In its first report about Hunter Biden on Oct. 14, the New York Post published what it described in a headline as a “smoking gun email” dated April 2015 between Hunter Biden and an adviser to Burisma Holdings, the Ukrainian gas company where Hunter Biden held a lucrative board seat while his father was Vice President. The email, whose authenticity could not be independently confirmed, appeared to suggest that the adviser, Vadym Pozharskyi, had met and “spent some time” with Joe Biden, thanks to an introduction from Hunter Biden. If the alleged meeting took place, it would seem to undercut the repeated claims from Biden and his son that they never discussed Burisma.
The Biden campaign has denied that any such meeting happened. Amos Hochstein, who served as an adviser to Joe Biden on Ukrainian affairs in 2015, said the then-Vice President did not attend a meeting with Pozharskyi. “He never met with Biden. Never,” Hochstein tells TIME.
During his travels in Europe last year, Giuliani met with a variety of Ukrainian politicians, businessmen and former law enforcement officers whom he has since described as “whistleblowers” and witnesses to the Biden family’s alleged corruption in Ukraine. None of the accusations these sources made via Giuliani has stood up to public scrutiny, and no evidence has emerged of wrongdoing by Joe Biden in Ukraine.

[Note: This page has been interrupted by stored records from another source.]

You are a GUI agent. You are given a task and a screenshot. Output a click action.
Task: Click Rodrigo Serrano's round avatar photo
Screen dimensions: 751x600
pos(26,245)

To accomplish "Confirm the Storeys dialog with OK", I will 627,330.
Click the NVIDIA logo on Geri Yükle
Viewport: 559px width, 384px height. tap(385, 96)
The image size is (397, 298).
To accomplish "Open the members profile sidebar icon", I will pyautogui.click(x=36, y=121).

When TIME asked Novikov, the former adviser to Ukraine’s President, about the alleged offers of access to Hunter Biden’s emails, Novikov said it would be “nothing new” for someone in Ukraine to market such material. The trade in kompromat—a Russian word for “compromising material”—has gone into overdrive in Ukraine since last year, when the country became entangled in internal U.S. politics, especially during the impeachment inquiry against President Trump, Novikov says. Various political operatives have rushed to answer Giuliani’s call for dirt on the Bidens, creating what Novikov called a “catalyst for disinformation.” Any documents emerging from this trade should be treated with caution, he adds, because they are “extremely hard to verify, yet very easy to fake.”

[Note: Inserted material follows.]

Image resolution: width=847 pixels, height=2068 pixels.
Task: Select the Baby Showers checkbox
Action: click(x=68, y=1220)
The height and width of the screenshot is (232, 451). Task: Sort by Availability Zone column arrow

Since the New York Post began publishing the purported emails and photos of Hunter Biden, federal investigators have tried to determine where the emails came from and whether they are linked to a foreign effort to influence the U.S. elections, according to an NBC News report published Oct. 15.
At the end of last year, Russia’s military intelligence service, known as the GRU, hacked into the computer systems of Burisma, the Ukrainian gas company, apparently aiming to steal its internal documents and communications, according to a report released by cyber security experts in January. “It is significant because Burisma Holdings is publicly entangled in U.S. foreign and domestic politics,” wrote the experts from Area 1, a cyber security firm that was co-founded by a former hacker for the U.S. National Security Agency. The January report warned that the hack of Burisma could be an “early warning” of Russia’s plans to interfere in the 2020 elections using the same techniques it used in 2016.
During a trip to Ukraine in December, Giuliani met with a Ukrainian lawmaker who has since been identified by the U.S. Treasury Department as an “active Russian agent” with longstanding ties to Russian intelligence services. The lawmaker, Andrii Derkach, did not respond to messages seeking comment.
In a social media post on Monday, Derkach claimed that the “scandalous investigation” published in the New York Post would soon have a sequel based on a “second laptop” purportedly containing the private emails and photos of Hunter Biden. “The facts confirming international corruption are stored on a second laptop,” Derkach wrote. “These are not the last witnesses or the last laptop.”